Dany Laferrière : Au nom du père
Mot à mot, Dany Laferrière arpente le sol natal, ses fantômes et ses figures de carnaval. Entretien avec le plus montréalais des écrivains japonais d’origine haïtienne.
"Je me voyais bien le lancer au printemps, ce livre, loin du bruit de la rentrée d’automne, de la course aux prix littéraires… En fait, étant donné son sujet, sa facture, je ne pensais pas qu’il allait attirer beaucoup l’attention." Ça, c’était avant que L’Énigme du retour (qui paraît simultanément chez Grasset en France et chez Boréal au Québec) se retrouve en lice pour l’important prix Médicis, soit applaudi par Le Point, L’Express et compagnie.
Dany Laferrière rentrait justement d’une virée promo à Paris quand nous l’avons rencontré. Heureux mais surpris, indéniablement, de voir accueilli ainsi ce livre autour d’un sujet grave, la mort du père, et avec lequel il s’est accordé toutes les libertés formelles. Hérités de son roman précédent, où l’on rencontrait Bashô, poète japonais du 18e siècle et auteur de haïkus parmi les plus beaux, on trouve en effet ici de grands segments en vers libres. "Il y a un lien à faire avec Je suis un écrivain japonais, oui, avec Bashô en particulier. Mais c’est aussi le fruit de mon long compagnonnage avec les poètes. J’ai toujours trouvé qu’on perdait beaucoup à ignorer les poètes", explique celui qui consacre un chapitre à Aimé Césaire – dont le Cahier d’un retour au pays natal et ses colères sont ici relayés -, mais évoque également Émile Nelligan, Gaston Miron, Louise Warren… "J’ai toujours aimé être accompagné d’autres écrivains, dans mes livres. En fait, et c’est normal puisque je suis d’abord un grand lecteur, les écrivains que j’aime me guident dans mes propres histoires."
LA GLACE ET LE FEU
Livre du deuil, L’Énigme du retour est aussi un livre de la distance. Temporelle comme physique. "L’exil du temps est plus impitoyable / que celui de l’espace. / Mon enfance / me manque plus cruellement / que mon pays", écrit Laferrière, qui tient d’ailleurs à ne pas limiter son propos à la trajectoire de l’immigrant. "On peut très bien être en exil de soi-même. Ce n’est pas qu’une question de géographie. Tout le monde connaît tôt ou tard un sentiment proche de celui de l’exil."

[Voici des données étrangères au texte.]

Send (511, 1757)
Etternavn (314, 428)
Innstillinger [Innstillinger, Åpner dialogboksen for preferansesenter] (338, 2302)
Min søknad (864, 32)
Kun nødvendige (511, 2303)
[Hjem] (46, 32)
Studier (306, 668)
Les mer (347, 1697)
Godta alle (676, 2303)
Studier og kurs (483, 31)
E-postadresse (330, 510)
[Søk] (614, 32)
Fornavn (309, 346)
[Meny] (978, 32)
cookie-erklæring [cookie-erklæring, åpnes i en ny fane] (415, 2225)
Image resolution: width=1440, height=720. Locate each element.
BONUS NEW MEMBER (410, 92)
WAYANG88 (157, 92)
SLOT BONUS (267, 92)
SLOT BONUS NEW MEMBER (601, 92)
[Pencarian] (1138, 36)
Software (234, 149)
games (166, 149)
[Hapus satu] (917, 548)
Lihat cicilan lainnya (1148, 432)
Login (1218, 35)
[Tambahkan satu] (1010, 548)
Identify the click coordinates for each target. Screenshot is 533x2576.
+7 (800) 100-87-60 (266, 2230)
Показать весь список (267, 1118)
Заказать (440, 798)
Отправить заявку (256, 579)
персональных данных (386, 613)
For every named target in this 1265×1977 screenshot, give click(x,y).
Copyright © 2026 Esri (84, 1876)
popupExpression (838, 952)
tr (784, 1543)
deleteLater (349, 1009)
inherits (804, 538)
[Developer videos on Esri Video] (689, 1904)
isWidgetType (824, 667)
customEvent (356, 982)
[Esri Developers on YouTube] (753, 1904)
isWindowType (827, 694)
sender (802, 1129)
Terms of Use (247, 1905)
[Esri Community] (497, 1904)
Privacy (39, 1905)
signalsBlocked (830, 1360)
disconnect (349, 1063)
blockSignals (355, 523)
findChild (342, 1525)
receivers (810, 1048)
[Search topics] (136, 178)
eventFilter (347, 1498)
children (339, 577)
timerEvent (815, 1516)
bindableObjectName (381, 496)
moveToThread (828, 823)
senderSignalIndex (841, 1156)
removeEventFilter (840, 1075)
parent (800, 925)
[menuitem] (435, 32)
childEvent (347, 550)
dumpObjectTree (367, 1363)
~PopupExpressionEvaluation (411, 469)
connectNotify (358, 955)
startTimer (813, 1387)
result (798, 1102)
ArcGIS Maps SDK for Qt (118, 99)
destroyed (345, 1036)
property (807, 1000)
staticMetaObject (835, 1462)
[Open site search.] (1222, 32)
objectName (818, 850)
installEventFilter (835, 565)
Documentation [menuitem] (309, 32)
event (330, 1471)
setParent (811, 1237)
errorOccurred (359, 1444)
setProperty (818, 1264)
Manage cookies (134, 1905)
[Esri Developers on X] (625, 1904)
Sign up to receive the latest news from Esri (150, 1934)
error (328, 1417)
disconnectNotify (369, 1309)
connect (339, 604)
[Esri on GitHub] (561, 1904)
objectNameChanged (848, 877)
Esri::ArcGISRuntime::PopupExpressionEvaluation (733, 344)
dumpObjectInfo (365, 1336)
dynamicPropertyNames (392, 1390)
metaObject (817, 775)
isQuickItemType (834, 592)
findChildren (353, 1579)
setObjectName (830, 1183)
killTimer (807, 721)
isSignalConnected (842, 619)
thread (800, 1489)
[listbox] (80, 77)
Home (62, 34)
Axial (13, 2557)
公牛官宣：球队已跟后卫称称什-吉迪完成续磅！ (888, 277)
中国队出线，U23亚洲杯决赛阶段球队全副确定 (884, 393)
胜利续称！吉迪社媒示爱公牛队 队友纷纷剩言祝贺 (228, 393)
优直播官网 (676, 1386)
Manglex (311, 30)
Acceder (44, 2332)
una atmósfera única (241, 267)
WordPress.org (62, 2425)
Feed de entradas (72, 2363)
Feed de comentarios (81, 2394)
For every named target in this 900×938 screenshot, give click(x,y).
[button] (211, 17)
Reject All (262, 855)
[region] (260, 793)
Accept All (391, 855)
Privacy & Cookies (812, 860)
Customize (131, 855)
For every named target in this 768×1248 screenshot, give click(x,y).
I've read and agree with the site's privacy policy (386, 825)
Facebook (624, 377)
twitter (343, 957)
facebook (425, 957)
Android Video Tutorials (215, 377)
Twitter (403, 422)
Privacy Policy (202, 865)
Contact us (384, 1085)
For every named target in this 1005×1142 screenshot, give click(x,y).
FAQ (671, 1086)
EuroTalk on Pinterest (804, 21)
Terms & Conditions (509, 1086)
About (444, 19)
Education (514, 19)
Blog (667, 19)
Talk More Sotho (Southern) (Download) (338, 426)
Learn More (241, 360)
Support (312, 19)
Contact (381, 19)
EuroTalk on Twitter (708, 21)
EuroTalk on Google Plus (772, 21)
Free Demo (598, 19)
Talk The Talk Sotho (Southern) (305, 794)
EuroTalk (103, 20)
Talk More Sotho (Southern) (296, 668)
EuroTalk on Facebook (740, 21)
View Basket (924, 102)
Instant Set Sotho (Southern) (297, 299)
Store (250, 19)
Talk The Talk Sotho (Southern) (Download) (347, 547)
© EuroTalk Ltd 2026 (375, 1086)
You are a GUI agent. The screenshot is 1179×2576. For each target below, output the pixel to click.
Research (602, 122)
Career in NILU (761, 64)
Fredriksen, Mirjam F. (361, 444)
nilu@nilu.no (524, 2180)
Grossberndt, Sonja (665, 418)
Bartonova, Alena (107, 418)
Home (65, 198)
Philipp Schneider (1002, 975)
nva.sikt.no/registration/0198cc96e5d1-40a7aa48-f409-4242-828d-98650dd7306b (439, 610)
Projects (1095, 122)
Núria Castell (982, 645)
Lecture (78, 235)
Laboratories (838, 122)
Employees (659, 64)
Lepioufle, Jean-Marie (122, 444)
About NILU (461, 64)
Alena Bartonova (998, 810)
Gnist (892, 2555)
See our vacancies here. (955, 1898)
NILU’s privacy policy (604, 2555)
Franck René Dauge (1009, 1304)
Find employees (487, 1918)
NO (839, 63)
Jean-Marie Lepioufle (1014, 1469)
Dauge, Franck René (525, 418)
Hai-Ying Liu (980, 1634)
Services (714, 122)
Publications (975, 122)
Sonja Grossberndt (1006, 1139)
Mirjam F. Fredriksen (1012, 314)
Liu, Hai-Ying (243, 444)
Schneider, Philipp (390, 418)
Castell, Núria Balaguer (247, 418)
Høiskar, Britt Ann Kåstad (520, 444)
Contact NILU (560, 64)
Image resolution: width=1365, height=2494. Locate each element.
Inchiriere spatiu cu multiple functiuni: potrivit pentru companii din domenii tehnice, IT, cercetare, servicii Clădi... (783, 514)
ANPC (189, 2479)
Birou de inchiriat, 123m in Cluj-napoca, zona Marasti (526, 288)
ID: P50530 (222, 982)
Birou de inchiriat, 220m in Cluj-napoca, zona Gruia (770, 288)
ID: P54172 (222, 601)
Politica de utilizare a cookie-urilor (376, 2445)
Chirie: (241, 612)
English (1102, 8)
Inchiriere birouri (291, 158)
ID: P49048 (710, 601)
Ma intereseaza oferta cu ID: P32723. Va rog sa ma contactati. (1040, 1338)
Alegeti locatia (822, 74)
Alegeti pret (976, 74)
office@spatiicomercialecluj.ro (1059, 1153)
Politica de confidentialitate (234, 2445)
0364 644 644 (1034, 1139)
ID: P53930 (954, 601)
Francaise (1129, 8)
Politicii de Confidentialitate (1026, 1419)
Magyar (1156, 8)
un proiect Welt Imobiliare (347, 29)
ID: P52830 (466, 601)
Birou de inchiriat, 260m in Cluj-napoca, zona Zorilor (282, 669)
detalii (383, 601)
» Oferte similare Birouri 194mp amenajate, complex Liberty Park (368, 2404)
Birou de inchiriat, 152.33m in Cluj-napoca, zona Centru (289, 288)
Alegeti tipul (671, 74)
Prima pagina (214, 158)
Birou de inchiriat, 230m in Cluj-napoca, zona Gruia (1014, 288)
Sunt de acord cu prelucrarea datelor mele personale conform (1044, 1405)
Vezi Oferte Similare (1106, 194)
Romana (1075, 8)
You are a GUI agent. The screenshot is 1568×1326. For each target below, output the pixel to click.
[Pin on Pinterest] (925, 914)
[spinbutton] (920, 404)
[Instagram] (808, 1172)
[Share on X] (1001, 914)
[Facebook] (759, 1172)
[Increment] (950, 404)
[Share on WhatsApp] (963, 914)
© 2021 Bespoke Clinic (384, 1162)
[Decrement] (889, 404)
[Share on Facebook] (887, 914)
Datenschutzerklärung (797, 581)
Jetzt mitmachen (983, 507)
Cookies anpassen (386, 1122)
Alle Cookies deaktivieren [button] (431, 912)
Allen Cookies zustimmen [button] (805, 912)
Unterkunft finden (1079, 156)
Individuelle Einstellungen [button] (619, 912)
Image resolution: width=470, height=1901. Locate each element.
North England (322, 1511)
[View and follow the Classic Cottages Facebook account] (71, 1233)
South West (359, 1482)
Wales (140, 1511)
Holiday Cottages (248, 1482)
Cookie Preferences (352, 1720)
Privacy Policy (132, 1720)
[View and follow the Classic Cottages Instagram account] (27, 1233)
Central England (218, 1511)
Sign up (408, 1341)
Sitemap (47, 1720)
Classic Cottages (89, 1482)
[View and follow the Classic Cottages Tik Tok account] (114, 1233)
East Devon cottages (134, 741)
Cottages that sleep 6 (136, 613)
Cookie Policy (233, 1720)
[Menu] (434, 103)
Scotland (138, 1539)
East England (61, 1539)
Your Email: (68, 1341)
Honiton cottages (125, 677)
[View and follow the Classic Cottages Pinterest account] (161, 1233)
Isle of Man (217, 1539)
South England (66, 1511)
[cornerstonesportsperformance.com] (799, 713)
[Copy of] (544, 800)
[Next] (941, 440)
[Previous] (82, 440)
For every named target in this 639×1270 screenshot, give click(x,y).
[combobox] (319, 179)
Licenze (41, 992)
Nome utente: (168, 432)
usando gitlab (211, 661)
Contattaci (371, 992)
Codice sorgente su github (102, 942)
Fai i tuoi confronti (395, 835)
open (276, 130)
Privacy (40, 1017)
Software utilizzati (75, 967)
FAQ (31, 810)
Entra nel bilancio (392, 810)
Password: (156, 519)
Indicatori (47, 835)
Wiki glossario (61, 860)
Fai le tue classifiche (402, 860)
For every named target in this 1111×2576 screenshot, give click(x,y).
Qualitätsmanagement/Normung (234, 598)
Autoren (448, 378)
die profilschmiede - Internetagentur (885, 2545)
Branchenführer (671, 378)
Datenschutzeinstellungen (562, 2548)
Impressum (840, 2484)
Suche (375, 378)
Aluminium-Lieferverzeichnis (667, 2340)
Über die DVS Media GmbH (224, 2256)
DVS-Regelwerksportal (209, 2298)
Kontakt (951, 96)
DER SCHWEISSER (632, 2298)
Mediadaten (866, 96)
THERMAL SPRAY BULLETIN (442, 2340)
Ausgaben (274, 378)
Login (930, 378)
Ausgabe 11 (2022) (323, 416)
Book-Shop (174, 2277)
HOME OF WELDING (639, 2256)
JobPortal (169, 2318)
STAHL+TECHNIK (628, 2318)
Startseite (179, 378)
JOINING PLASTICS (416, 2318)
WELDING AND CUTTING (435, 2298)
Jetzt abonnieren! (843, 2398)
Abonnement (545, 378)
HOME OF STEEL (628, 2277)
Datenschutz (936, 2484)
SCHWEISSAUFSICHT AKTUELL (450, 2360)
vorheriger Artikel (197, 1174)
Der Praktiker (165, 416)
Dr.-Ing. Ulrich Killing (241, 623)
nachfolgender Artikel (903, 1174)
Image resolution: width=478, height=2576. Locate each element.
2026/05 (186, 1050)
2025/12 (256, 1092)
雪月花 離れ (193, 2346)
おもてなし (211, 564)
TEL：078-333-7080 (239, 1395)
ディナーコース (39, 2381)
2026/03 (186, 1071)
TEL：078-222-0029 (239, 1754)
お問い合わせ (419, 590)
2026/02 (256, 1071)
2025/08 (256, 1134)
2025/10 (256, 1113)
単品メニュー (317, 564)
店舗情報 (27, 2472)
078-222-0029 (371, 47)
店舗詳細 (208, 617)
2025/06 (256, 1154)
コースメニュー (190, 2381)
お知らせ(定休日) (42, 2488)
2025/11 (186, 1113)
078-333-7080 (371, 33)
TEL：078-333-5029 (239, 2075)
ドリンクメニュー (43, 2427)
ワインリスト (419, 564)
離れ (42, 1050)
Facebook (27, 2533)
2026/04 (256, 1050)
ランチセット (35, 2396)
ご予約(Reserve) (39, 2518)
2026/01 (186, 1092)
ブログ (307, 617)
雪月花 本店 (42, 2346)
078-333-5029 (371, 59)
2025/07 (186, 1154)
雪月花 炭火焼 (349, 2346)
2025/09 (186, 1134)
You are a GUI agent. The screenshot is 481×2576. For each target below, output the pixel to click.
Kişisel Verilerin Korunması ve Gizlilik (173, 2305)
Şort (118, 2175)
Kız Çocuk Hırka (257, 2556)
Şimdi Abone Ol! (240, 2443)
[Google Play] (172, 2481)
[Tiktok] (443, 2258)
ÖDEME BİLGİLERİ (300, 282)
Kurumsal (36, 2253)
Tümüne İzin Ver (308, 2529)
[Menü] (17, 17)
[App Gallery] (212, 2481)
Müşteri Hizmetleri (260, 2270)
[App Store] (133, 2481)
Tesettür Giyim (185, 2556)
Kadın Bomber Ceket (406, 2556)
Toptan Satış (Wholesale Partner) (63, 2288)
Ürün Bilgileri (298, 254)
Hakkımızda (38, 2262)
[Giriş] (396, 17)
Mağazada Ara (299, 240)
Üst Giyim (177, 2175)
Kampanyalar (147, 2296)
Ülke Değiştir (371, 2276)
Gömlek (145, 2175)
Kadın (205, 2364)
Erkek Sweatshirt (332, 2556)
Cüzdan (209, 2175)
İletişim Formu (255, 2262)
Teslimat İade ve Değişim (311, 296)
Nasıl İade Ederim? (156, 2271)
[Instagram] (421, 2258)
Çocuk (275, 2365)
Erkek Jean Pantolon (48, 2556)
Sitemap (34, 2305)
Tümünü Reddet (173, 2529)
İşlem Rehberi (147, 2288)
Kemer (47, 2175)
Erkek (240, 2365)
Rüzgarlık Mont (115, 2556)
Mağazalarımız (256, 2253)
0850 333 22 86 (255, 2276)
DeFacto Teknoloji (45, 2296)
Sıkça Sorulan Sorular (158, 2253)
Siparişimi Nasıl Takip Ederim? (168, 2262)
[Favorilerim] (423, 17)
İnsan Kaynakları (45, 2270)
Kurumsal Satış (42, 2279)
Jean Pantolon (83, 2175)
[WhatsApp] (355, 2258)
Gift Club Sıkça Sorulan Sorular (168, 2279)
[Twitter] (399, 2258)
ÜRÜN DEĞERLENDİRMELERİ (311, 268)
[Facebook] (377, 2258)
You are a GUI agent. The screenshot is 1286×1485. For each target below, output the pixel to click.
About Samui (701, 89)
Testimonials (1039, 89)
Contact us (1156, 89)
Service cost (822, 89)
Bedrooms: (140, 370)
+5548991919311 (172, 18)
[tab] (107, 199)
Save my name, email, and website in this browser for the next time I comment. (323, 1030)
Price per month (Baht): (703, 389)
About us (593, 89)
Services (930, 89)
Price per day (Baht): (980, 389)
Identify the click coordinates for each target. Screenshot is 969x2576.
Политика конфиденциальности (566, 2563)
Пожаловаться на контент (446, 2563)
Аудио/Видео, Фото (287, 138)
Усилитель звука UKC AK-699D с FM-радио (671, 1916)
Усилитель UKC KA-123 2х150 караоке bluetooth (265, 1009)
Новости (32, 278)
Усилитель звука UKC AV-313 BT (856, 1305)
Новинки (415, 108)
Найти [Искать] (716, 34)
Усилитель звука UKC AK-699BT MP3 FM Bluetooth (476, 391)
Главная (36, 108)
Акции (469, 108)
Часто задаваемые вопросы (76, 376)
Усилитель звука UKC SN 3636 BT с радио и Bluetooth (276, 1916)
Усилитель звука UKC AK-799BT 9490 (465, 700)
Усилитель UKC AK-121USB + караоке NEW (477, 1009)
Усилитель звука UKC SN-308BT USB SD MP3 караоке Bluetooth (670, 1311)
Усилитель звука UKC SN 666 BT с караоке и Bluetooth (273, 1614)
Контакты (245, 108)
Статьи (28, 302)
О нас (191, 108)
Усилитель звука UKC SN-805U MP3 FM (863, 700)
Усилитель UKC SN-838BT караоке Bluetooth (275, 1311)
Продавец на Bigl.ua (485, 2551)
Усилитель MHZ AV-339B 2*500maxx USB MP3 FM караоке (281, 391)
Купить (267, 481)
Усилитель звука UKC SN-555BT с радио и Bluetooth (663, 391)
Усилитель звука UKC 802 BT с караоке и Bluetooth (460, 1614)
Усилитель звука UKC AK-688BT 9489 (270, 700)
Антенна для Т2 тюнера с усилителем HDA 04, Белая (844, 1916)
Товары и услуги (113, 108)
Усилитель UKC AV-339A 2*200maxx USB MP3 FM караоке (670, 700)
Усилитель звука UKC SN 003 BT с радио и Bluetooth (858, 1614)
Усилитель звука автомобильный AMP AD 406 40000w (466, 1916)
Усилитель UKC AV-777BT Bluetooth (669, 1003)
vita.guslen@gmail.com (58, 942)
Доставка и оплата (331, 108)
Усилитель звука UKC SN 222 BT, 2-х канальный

Devant les commentaires selon lesquels nous aurions là entre les mains le plus autobiographique des Laferrière, l’écrivain affiche un grand sourire. "Alors c’est réussi! Dans Le Monde, on dit que ce livre est criant de vérité, à tel point qu’on ne devrait pas appeler ça un roman… Mais n’est-ce pas la définition même d’un roman, un texte criant de vérité?" s’amuse-t-il, nous confirmant qu’il aime toujours autant jongler, et surtout qu’il ne servirait à rien de départager le réel et l’inventé.
C’est d’abord la vérité de la douleur qu’on entend ici, tandis qu’entre les lignes se dégage la paradoxale impression d’un exil accompli, qui n’exclut pas cette douleur, bien sûr, qui n’exclut pas le remords non plus, mais laisse entrevoir les infinies ressources de l’esprit humain. "J’ai voulu montrer comment les contrastes peuvent vivre à l’intérieur d’un seul être. Comment peuvent cohabiter la glace et le feu."
L’Énigme du retour
de Dany Laferrière
Éd. du Boréal, 2009, 304 p.
L’ÉNIGME DU RETOUR
"La nouvelle coupe la nuit en deux." Le narrateur vient d’apprendre la mort de son père, ce révolutionnaire haïtien en exil à New York. Père dont le visage comme les actions ne seront jamais qu’à moitié rêvés, lui qui a été tellement absent.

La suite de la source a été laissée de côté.